Harold Prince hired Kander and Ebb to write songs for his next effort, Cabaret, which he both produced and directed. The show was based on Joe Masteroff’s 1951 play I Am a Camera, which in turn was based on Christopher Isherwood’s novel The Berlin Stories concerning Weimar Germany. The songwriters’ score, heavily influenced by Kurt Weill and Bertolt Brecht, helped the musical to a run of 1, 166 performances, their greatest success. It won them Tony Awards for Best Musical and Best Composer and Lyricist. The cast album spent nine months in the charts and won the 1967 Grammy for Best Score from an Original Cast Show Album. The title song enjoyed a singles chart entry as an instrumental recording by Herb Alpert and The Tijuana Brass.
Kander and Ebb took on a more conventional subject for their next musical, The Happy Time, a romantic comedy set in French Canada and starring Robert Goulet. Opening in January 1968, it ran 286 performances. Ten months later came Zorbá, librettist Joseph Stein’s adaptation of Nikos Kazantzakis’s novel, Zorba, the Greek; it ran 304 performances and the cast album reached the charts. In 1971, 70, Girls, 70, for which Ebb co-wrote the libretto with Norman Martin, was the songwriters’ least successful effort, running only 35 performances.

::::::

▶ **PROBLEMS TO SOLVE**
a - Answer these questions using the passage on Kander and Ebb's musicals:
(i) Who starred in The Happy Time?
(ii) Which novel did Joseph Stein adapt for Zorbá?
(iii) How many performances did 70, Girls, 70 run?
b - Continue the passage about Kander and Ebb's musicals, starting after its final sentence.

▶ **SOURCE MATERIAL**
::::::

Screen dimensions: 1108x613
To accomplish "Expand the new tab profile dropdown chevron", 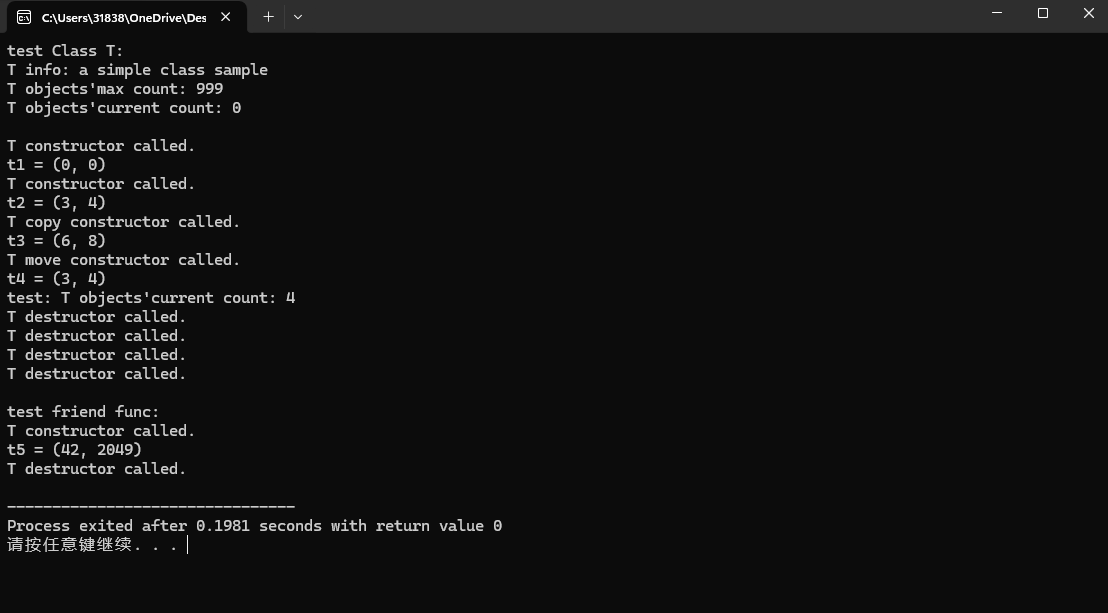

::::::

▶ **FINAL ANSWERS**
a -
(i) Robert Goulet
(ii) Nikos Kazantzakis's novel Zorba, the Greek
(iii) 35

b -
Liza Minnelli starred in the successful film version of Cabaret, directed by Bob Fosse, which was released in February 1972 with several new songs by Kander and Ebb. The soundtrack album went gold. Ebb and Fosse produced, and Kander and Ebb wrote songs for, Minnelli’s television special, Liza with a “Z,” broadcast on Sept. 10, 1972, which won an Emmy for Outstanding Single Program—Variety and Popular Music, and produced a soundtrack album that spent more than five months in the charts. Kander and Ebb wrote songs for, and Fosse directed and choreographed, Minnelli’s Broadway show Liza, which ran during January 1974 and resulted in her charting concert album Live at the Winter Garden.
Kander and Ebb wrote the new songs used in the film Funny Lady, a sequel to Funny Girl, continuing the story of Fanny Brice and starring Barbra Streisand. It was released in March 1975, accompanied by a soundtrack album that hit the Top Ten and went gold. The songwriters returned to Broadway three months later with Chicago, directed by Bob Fosse and starring Gwen Verdon and Chita Rivera. Ebb and Fosse wrote the libretto, based on a 1920s Broadway play by Maurine Dallas Watkins about a murder trial and its attendant publicity. The show ran 947 performances and the cast album reached the charts. Kander and Ebb next wrote the songs for the film Lucky Lady, starring Minnelli and released in December.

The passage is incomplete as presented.